When all commands are relative, moving a path is as simple as manipulating its initial M command and the rest just adapts, because that’s the whole point of relative commands. Same with manipulating every other part of the path, the rest of it just adapts. It’s beautiful. I honestly have no idea why anybody would favor absolute commands. And yet, googling “convert SVG path to relative” yields one result, whereas there are plenty of results about converting paths to absolute. No idea why that’s even desirable, ever (?).
I remembered I had come across that result before. Thankfully, there’s also a fiddle to go with it, which I had used in the past to convert my path. I love it, it uses this library called Snap.svg which supports converting paths to relative as a just-add-water utility method. However, that fiddle is a quick demo to answer a StackOverflow question, so the UI is not super pleasant to use (there is no UI: you just manipulate the path in the SVG and wait for the fiddle to run). This time around, I needed to convert multiple paths, so I needed a more efficient UI.
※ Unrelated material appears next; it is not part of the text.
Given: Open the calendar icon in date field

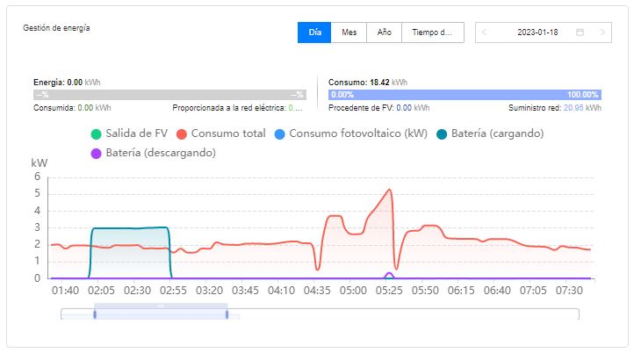Looking at the screenshot, I should click(580, 32).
So I created this demo which is also based on Snap.svg, but has a slightly more efficient UI. You just paste your path in a textarea and it both displays it and instantly converts it to all-relative and all-absolute paths (also using Snap.svg). It also displays both your original path and the two converted ones, so you can make sure they still look the same. It even follows a pending-delete pattern so you can just focus on the output textarea and hit Cmd-C in one fell swoop.
I wasn’t sure about posting this or just tweeting it (it literally took less than 30 minutes — including this blog post — and I tend to only post small things like that on my twitter), but I thought it might be useful to others googling the same thing, so I may as well post it here for posterity. Enjoy!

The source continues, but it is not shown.